What is asked: Copy all of the data below line for line, changing nothing.

Task inputs:
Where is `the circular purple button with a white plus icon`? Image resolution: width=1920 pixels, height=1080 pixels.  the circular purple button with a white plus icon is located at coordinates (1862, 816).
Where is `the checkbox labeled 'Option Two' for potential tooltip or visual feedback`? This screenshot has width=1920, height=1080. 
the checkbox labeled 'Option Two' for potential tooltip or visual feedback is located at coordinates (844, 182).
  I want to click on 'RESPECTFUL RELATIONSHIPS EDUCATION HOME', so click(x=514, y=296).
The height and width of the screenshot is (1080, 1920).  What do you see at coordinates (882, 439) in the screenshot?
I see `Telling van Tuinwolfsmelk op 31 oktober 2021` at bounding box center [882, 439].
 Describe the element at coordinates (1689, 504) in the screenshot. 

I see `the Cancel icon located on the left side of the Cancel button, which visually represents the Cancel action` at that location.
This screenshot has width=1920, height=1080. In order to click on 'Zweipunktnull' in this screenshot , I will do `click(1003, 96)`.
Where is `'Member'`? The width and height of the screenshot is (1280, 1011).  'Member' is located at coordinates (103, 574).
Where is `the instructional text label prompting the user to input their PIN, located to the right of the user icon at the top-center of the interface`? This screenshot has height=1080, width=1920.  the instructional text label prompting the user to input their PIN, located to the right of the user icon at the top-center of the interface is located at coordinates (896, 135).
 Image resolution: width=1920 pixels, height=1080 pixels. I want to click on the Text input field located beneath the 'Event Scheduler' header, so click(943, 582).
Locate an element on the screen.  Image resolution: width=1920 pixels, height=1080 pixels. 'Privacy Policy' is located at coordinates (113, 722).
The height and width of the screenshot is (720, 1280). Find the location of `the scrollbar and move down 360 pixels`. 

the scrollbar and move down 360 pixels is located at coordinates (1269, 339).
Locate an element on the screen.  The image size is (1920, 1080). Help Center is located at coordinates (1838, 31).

Solution:
Where is `the circular purple button with a white plus icon`? Image resolution: width=1920 pixels, height=1080 pixels.  the circular purple button with a white plus icon is located at coordinates (1862, 816).
Where is `the checkbox labeled 'Option Two' for potential tooltip or visual feedback`? This screenshot has width=1920, height=1080. 
the checkbox labeled 'Option Two' for potential tooltip or visual feedback is located at coordinates (844, 182).
  I want to click on 'RESPECTFUL RELATIONSHIPS EDUCATION HOME', so click(x=514, y=296).
The height and width of the screenshot is (1080, 1920).  What do you see at coordinates (882, 439) in the screenshot?
I see `Telling van Tuinwolfsmelk op 31 oktober 2021` at bounding box center [882, 439].
 Describe the element at coordinates (1689, 504) in the screenshot. 

I see `the Cancel icon located on the left side of the Cancel button, which visually represents the Cancel action` at that location.
This screenshot has width=1920, height=1080. In order to click on 'Zweipunktnull' in this screenshot , I will do `click(1003, 96)`.
Where is `'Member'`? The width and height of the screenshot is (1280, 1011).  'Member' is located at coordinates (103, 574).
Where is `the instructional text label prompting the user to input their PIN, located to the right of the user icon at the top-center of the interface`? This screenshot has height=1080, width=1920.  the instructional text label prompting the user to input their PIN, located to the right of the user icon at the top-center of the interface is located at coordinates (896, 135).
 Image resolution: width=1920 pixels, height=1080 pixels. I want to click on the Text input field located beneath the 'Event Scheduler' header, so click(943, 582).
Locate an element on the screen.  Image resolution: width=1920 pixels, height=1080 pixels. 'Privacy Policy' is located at coordinates (113, 722).
The height and width of the screenshot is (720, 1280). Find the location of `the scrollbar and move down 360 pixels`. 

the scrollbar and move down 360 pixels is located at coordinates (1269, 339).
Locate an element on the screen.  The image size is (1920, 1080). Help Center is located at coordinates (1838, 31).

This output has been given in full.